> SOURCE DATA:
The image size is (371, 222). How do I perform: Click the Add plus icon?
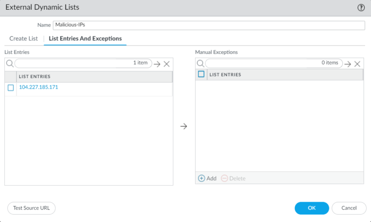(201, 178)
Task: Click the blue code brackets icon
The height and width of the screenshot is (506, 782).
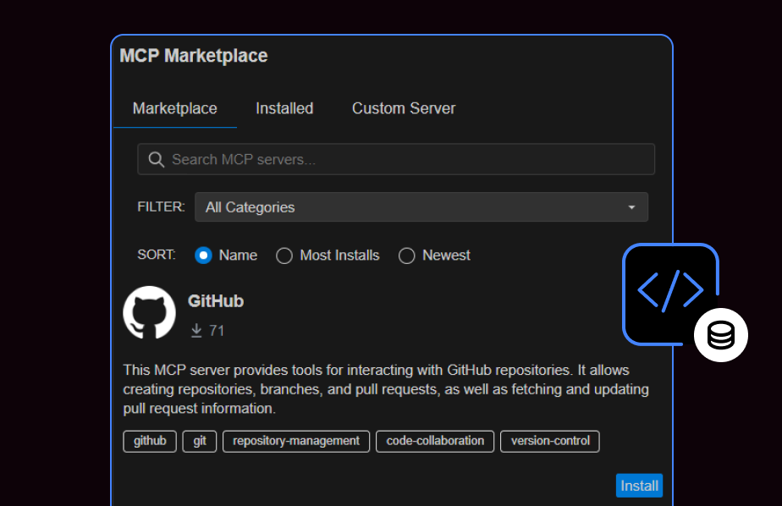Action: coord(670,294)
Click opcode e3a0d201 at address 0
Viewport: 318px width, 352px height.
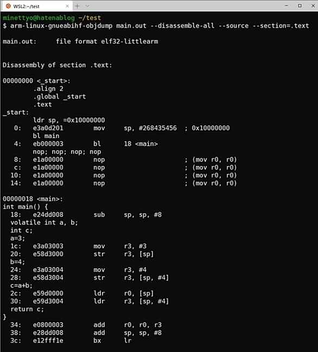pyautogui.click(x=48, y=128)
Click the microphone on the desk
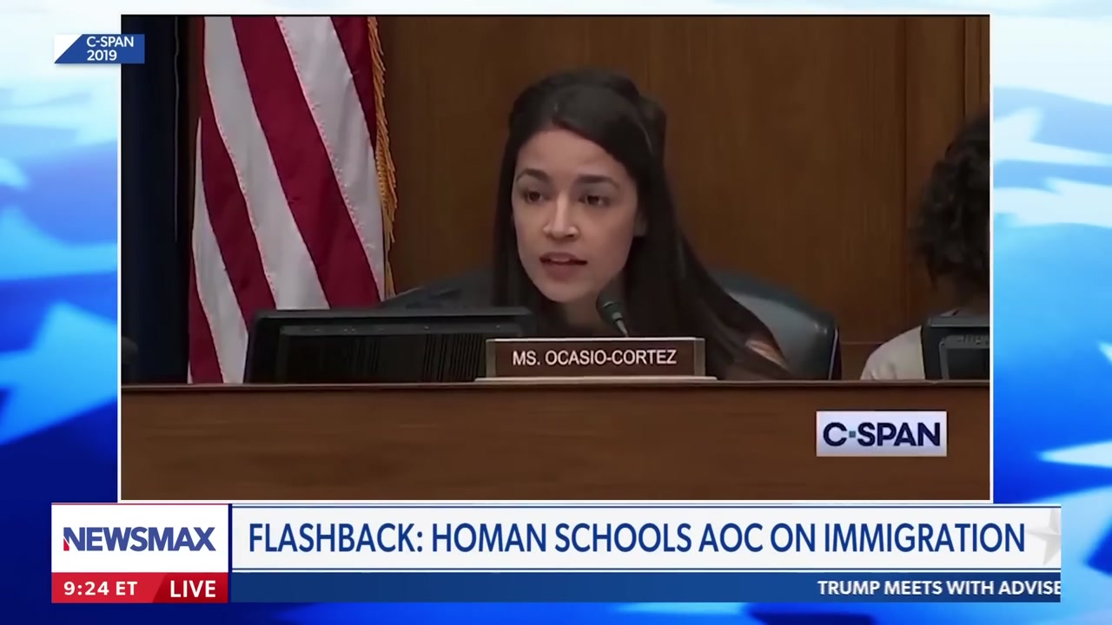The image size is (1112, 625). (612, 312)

> WORK TO COMPLETE:
Return the listing above in full and exactly, omitting all pictures.

> EXERCISE RESPONSE:
The image size is (371, 222). How do I perform: Click the Add plus icon?
(201, 178)
Task: Click the blue code brackets icon
The height and width of the screenshot is (506, 782).
Action: coord(670,294)
Click opcode e3a0d201 at address 0
Viewport: 318px width, 352px height.
pyautogui.click(x=48, y=128)
Click the microphone on the desk
The image size is (1112, 625). (612, 312)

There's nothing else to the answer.